§ Questions
• a. Duplicate the passage on climate change skepticism from "Back to Katherine" to "but embraces them.".
• b. In the passage on climate change skepticism, condense the paragraph beginning "Back to Katherine Hayhoe" into a shorter version that keeps its main facts.
• c. Resume the passage on climate change skepticism after its final sentence.

§ Quoted passage

One last key thing for a major subset of the climate change ‘skepticism’ circle is conspiracy ideation. Lewandowsy and Cook were two primary authors of a study on conspiracy ideation of various types and found strong predictive support for belief in one conspiracy having a strong correlation with belief that climate change science was a conspiratorial hoax.
Basically, if you believe that the moon-landing was a hoax or the Earth was flat, you were much more likely to believe that global warming was a hoax. Lewandowsky especially suffered massive right-wing and conspiracy circle attacks as a result of the research. The thing about conspiracy ideation is that it’s self-healing; every fact can be explained by extending the conspiracy.
The demographics of conspiracy ideation at present overlap strongly with the demographics of right-wing voters, leading to an unholy trifecta of predisposition to conspiracy ideation, tribal support for denial and a right-wing media bubble which constantly supports the false narrative.
It’s an incredibly challenging problem, but there are signs of hope.
Back to Katherine Hayhoe. She’s been extraordinarily successful at helping conservative, evangelical Christians in the USA to accept the science of climate change. How? Well, she’s an evangelical Christian herself. The first 20 minutes of her hour-long lectures are typically about shared Christian beliefs and framing the discussion in context of that value system. She then presents the science in that context. She doesn’t ignore the beliefs or denigrate them, but embraces them.

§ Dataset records
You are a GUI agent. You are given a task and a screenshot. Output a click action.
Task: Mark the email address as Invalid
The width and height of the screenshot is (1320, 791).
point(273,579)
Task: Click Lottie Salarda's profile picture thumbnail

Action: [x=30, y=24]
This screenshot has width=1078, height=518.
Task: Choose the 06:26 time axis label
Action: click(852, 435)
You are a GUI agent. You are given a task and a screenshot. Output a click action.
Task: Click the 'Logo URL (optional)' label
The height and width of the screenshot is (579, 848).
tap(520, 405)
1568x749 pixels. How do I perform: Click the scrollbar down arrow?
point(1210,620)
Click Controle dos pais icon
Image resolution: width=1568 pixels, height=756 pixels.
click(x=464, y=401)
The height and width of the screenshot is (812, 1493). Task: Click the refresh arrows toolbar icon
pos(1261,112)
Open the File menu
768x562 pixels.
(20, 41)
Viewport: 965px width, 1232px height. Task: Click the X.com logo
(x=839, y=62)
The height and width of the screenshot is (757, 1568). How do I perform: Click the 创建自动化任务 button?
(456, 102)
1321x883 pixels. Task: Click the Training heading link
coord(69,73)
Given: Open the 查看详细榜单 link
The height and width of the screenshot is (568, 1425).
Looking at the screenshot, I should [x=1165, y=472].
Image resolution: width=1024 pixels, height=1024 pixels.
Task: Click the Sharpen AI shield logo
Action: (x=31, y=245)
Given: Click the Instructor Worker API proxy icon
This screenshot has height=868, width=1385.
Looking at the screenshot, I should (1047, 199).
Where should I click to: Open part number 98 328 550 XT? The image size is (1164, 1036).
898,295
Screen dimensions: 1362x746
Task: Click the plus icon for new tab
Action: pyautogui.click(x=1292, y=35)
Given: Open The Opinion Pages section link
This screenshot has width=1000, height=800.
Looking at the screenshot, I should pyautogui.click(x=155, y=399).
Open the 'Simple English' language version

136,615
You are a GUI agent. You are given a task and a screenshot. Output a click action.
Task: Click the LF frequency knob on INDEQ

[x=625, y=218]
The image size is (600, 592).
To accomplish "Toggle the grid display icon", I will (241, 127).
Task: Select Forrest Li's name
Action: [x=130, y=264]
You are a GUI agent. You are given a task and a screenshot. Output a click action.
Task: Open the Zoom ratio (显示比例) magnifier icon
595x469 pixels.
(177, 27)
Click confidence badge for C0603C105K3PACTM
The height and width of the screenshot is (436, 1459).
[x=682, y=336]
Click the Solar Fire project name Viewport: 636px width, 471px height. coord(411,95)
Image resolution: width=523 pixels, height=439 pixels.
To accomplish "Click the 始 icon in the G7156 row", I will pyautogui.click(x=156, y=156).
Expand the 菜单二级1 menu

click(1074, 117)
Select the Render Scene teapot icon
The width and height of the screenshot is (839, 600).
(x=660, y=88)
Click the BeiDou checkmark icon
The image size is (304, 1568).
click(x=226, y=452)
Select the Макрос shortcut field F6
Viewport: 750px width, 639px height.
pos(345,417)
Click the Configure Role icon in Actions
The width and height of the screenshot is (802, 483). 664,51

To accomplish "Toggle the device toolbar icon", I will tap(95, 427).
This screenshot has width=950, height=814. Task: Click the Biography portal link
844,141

§ Results by task
• a.
Back to Katherine Hayhoe. She’s been extraordinarily successful at helping conservative, evangelical Christians in the USA to accept the science of climate change. How? Well, she’s an evangelical Christian herself. The first 20 minutes of her hour-long lectures are typically about shared Christian beliefs and framing the discussion in context of that value system. She then presents the science in that context. She doesn’t ignore the beliefs or denigrate them, but embraces them.

• b. Katherine Hayhoe, herself an evangelical Christian, has been very successful at helping conservative evangelical Christians in the USA accept climate science. She typically spends the first 20 minutes of her hour-long lectures on shared Christian beliefs and frames the discussion within that value system, then presents the science in that context. She embraces those beliefs rather than ignoring or denigrating them.

• c.
There was a reasonably decent effort not long ago to determine why people change their minds about climate change using data gathered from Reddit deniers who had shifted their opinions. The reasons and percentage of people who cited them were:
Science – 47% – A bunch of them looked at the science and data and it convinced them. This isn’t at all unreasonable. The evidence is overwhelming, after all.
Stewardship – 29% – Wanting to make the world a better rather than worse place is almost universal. And regardless of anything else, the environmental benefits of renewables over fossil fuels are almost impossible to ignore.
Weather – 21% – Major impactful weather events such as Hurricane Harvey, the largest wildfire ever in California, Bangladesh being 30% flooded and the like make people realize that the climate is changing. Completely unusual, statistically improbable weather that they have never experienced in their lives makes them question their bias.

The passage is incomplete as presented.